O mexicano Mário Moreno nunca passou por aqui, mas perfumando refinado humor por todos os lados, nas suas peripécias artísticas, soube sempre manter um equilibrismo verdadeiramente notável.
Inclinava-se a torto e a direito, mas nunca tombava. Não é o nosso caso. Sendo tão inclinado o nosso plano, diferentemente de Mário Moreno, que se mantinha sempre de pé, caindo aos trambolhões tendemos a estatelamo-nos ao comprido!
Há aproximadamente um ano das próximas eleições, a construção do nosso edifício democrático continua a destapar o movimento típico de corpos em decadente inclinação.

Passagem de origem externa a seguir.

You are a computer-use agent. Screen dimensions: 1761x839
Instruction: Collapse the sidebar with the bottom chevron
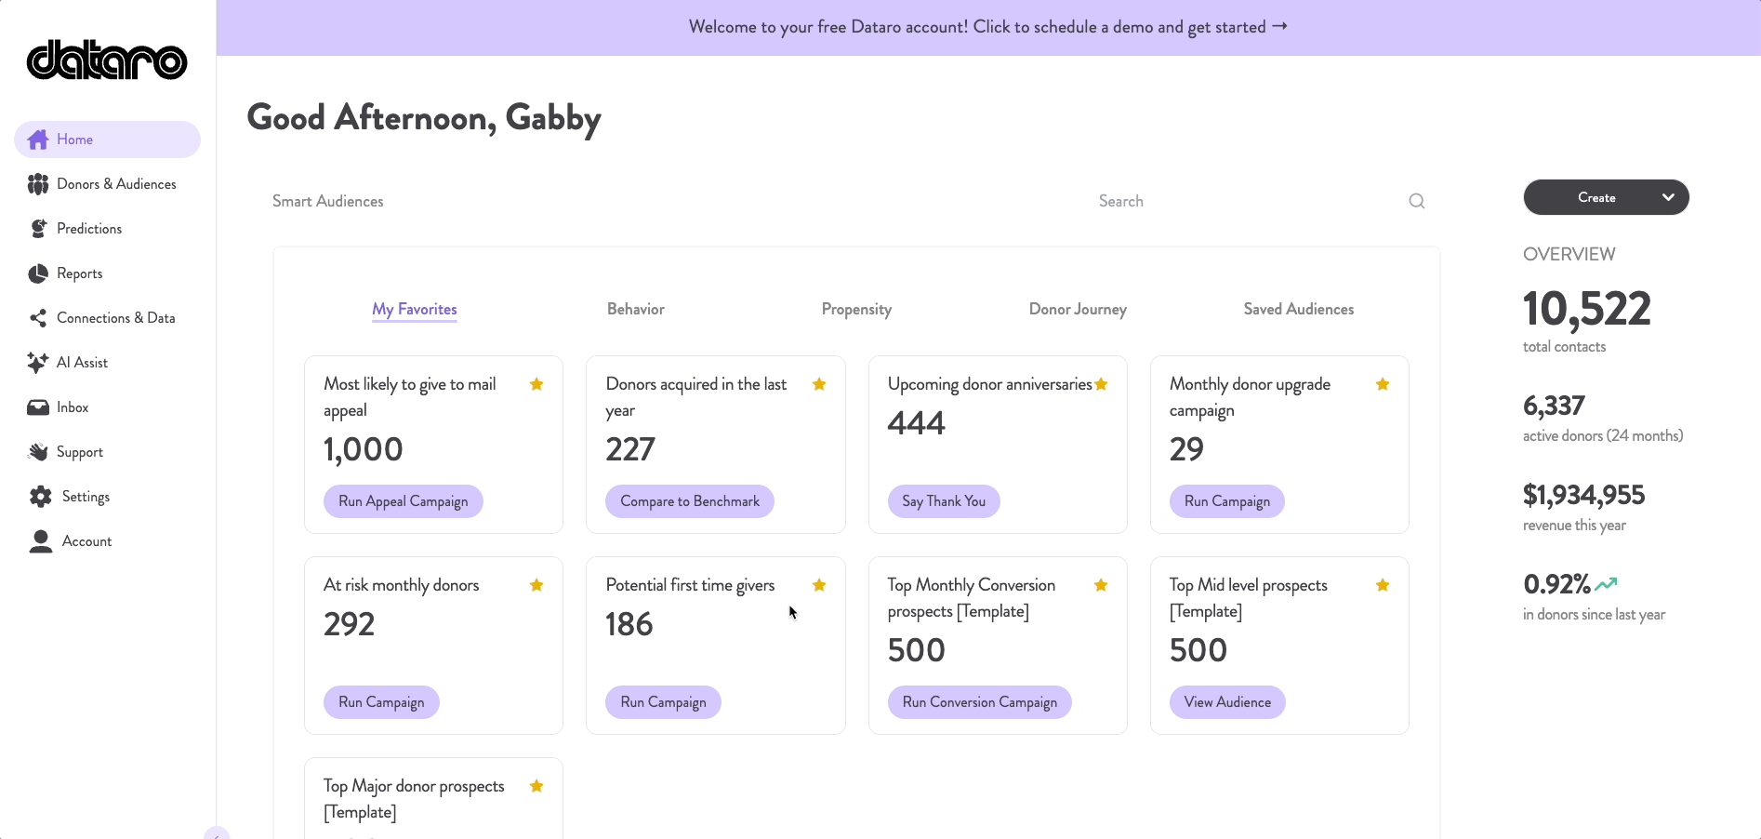[217, 833]
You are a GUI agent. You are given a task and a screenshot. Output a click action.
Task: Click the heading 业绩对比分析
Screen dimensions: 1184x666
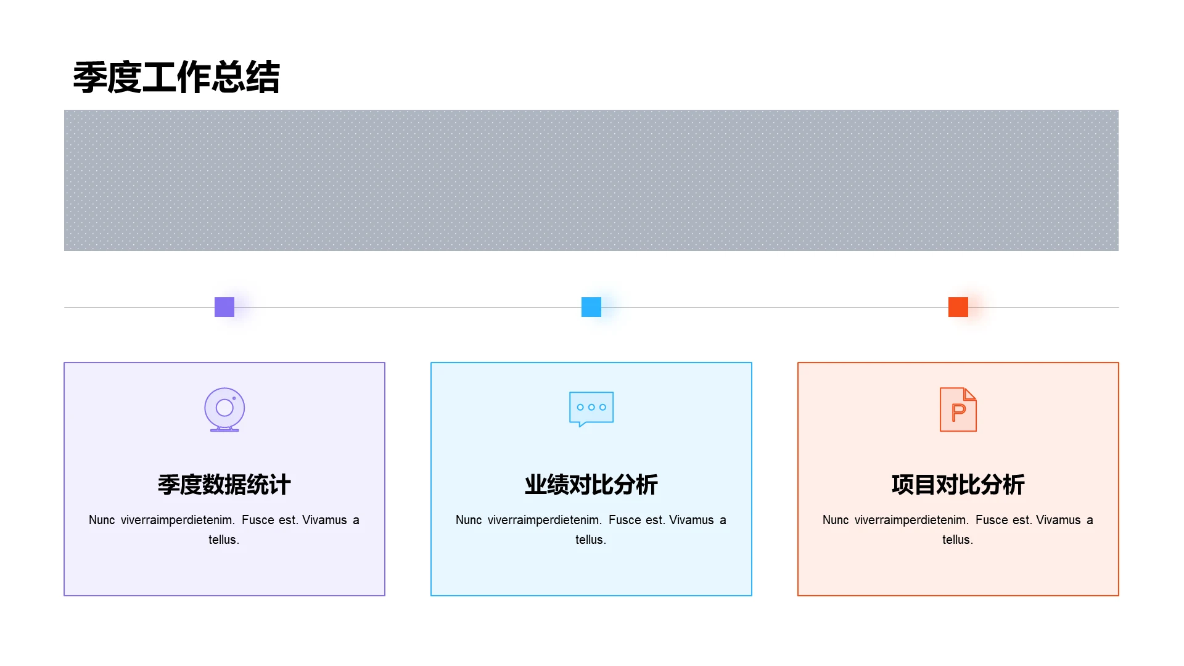tap(591, 485)
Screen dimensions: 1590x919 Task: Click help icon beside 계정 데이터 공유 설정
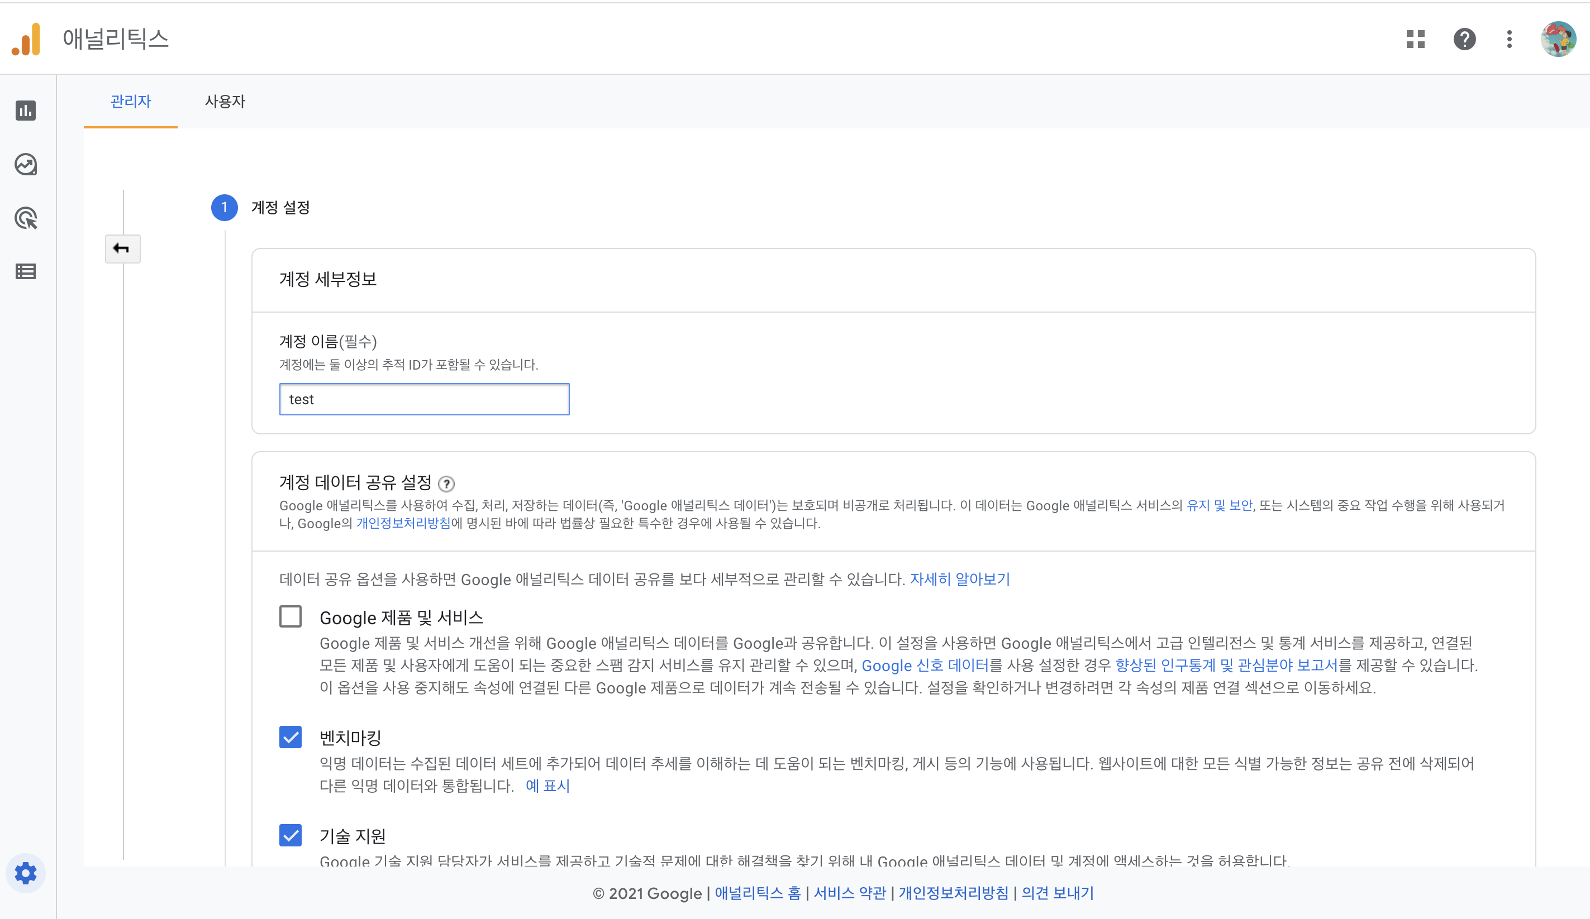[446, 484]
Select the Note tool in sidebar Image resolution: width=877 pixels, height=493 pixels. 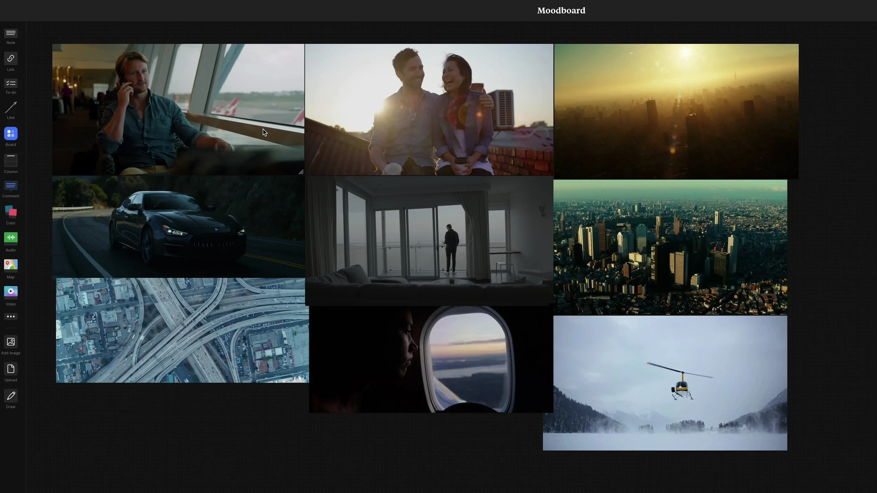point(11,33)
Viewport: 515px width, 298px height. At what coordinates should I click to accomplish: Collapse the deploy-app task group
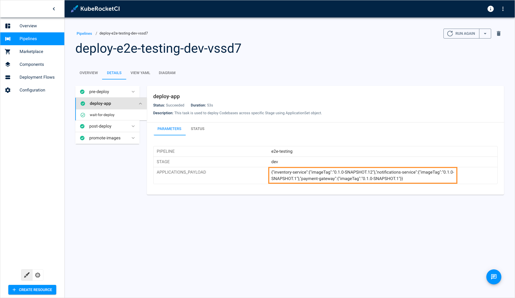(140, 104)
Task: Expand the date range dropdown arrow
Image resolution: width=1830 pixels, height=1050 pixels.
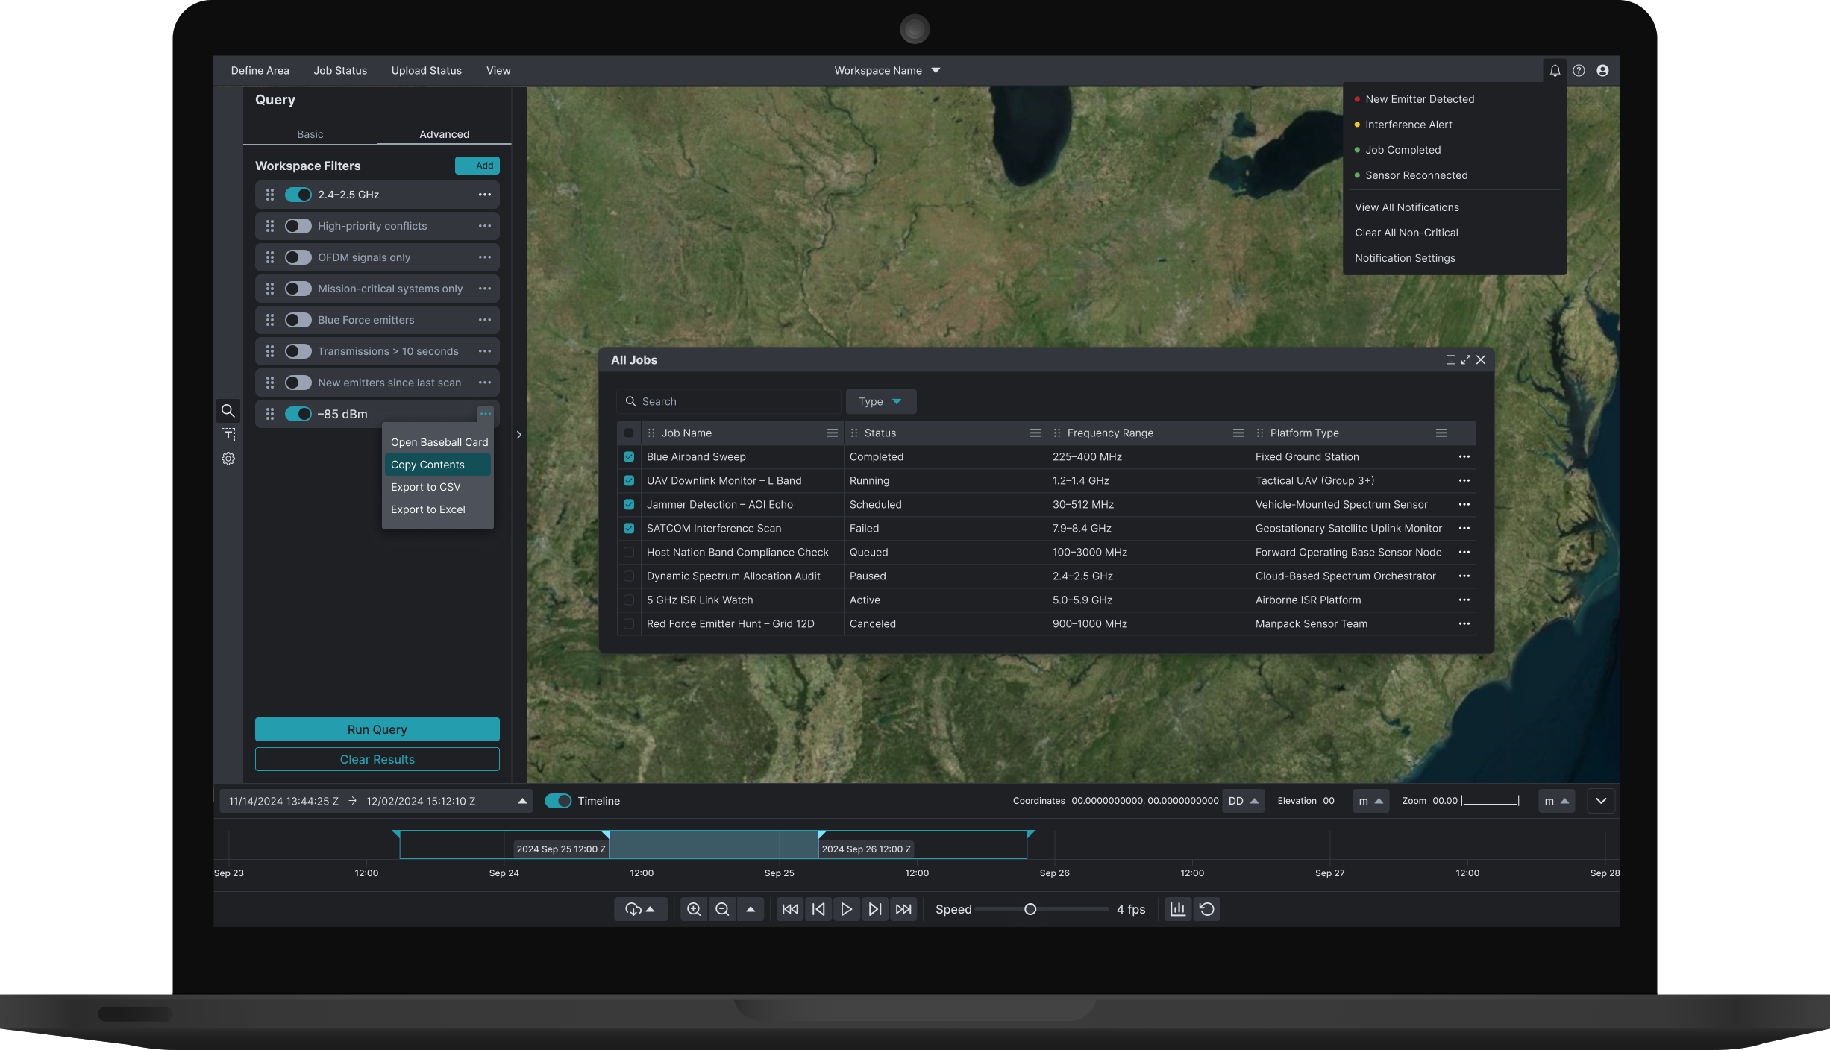Action: (x=522, y=802)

Se esse movimento não for estancado tenderá a intensificar a exclusão dos intelectuais da esfera política e a abjurar a opinião que possa pôr em causa o culto da personalidade e que consiga desconstruir certos mitos.
Se esse movimento não for estancado, tenderá a agrafar a liberdade de imprensa, a afastar da governação gente com aptidões técnicas por não ter cartão partidário e a transformar a classe política num espelho convexo, baço e distorcido, que não reflecte as aspirações de ninguém.
Se esse movimento não for estancado, sem liberdade e sem igualdade, a justiça tenderá a ser manietada e a quebra de valores sagrados acabará também por não ter remissão.
Com esse movimento em perigosa ascensão, a inclinação dos corpos, que em todas as épocas se movem sempre consoante as conveniências políticas dos ventos de cada momento, tende a criar ruídos, que estão agora a provocar preocupantes curto-circuitos nas relações entre o poder judicial e o poder político.
Primeiro foi o afastamento do Presidente do Tribunal Supremo, Rui Ferreira, ainda que neste caso o pecado capital não tenha sido propriamente a sua remoção do cargo, mas antes a sua surpreendente e incompreensível recondução perante, entre outros desvarios, a obsessiva tentativa de transformar o Tribunal Constitucional numa secção com "oficiais de diligência" às ordens do seu poder pessoal.
Depois foi a demissão do Provedor de Justiça, Ferreira Pinto, que, exposto à vista de uma ostensiva e humilhante subestimação da instituição que dirigia, sentiu-se desrespeitado na sua dignidade profissional.
A descoberta de um novo Presidente do Tribunal Supremo envolvido em atropelos básicos às normais de funcionamento do órgão a que preside, acabou por se converter numa dor de cabeça para quem caucionou a sua indicação. São tantas e sucessivas as trapalhadas, que já todos percebemos que Joel Leonardo tem tudo para aspirar a ser uma estrela circense, mas não tem jeito nenhum para desempenhar o cargo de que foi investido.
Agora chegou a vez do Presidente do Tribunal Constitucional, Manuel Aragão, bater com a porta, depois de passar a ser visto com crescente desconfiança pelo poder político numa disputa que, carregada por um vendaval de intrigas sem fim, acabou por tornar insustentável a coabitação e por mergulhar a instituição num clima de grande tensão.
Três demissões ainda com o primeiro mandato presidencial em andamento não podem deixar de representar um convite à reflexão sobre o que de turbulento e perigoso se passa no Reino da Justiça.
Quem detém poder político não pode perder a força da razão democrática e tentar insurgir-se contra o Tribunal Constitucional por este, no seu Acórdão de fiscalização preventiva da Lei da Revisão Constitucional, ter rejeitado sujeitar-se à prestação de contas ao Presidente e ao Parlamento sem a devida reciprocidade destes órgãos; e por este, consequentemente, ter denunciado a existência nesta matéria de uma violação do princípio da separação dos poderes.
Quem detém poder político não pode perder o poder da serenidade democrática, mesmo quando confrontado, como se confrontou, com declarações de voto ( dos juízes Manuel Aragão e Carlos Teixeira) cujo teor choque com os seus desígnios.
Envolta em motivações político-eleitorais, a demissão do Presidente do Tribunal Constitucional, mais forçada do que voluntária, poderá, desta forma, estar a contribuir para a instalação de um sentimento de desconfiança dos cidadãos em relação à independência do poder judicial e à sua captura pelo poder político.
Logo, não é de estranhar que, consumada a celebração política de uma morte anunciada já há algum tempo, tenha sido de imediato acelerado o processo de impugnação de Adalberto da Costa Júnior da liderança da UNITA e que, em simultâneo, se tenham adensando as zonas cinzentas e até instalado alguma perturbação política à volta do nosso pálido ambiente democrático. Receio, por isso, que o extremar de posições possa vir a concorrer para desenterrar velhos fantasmas e antigos ressentimentos.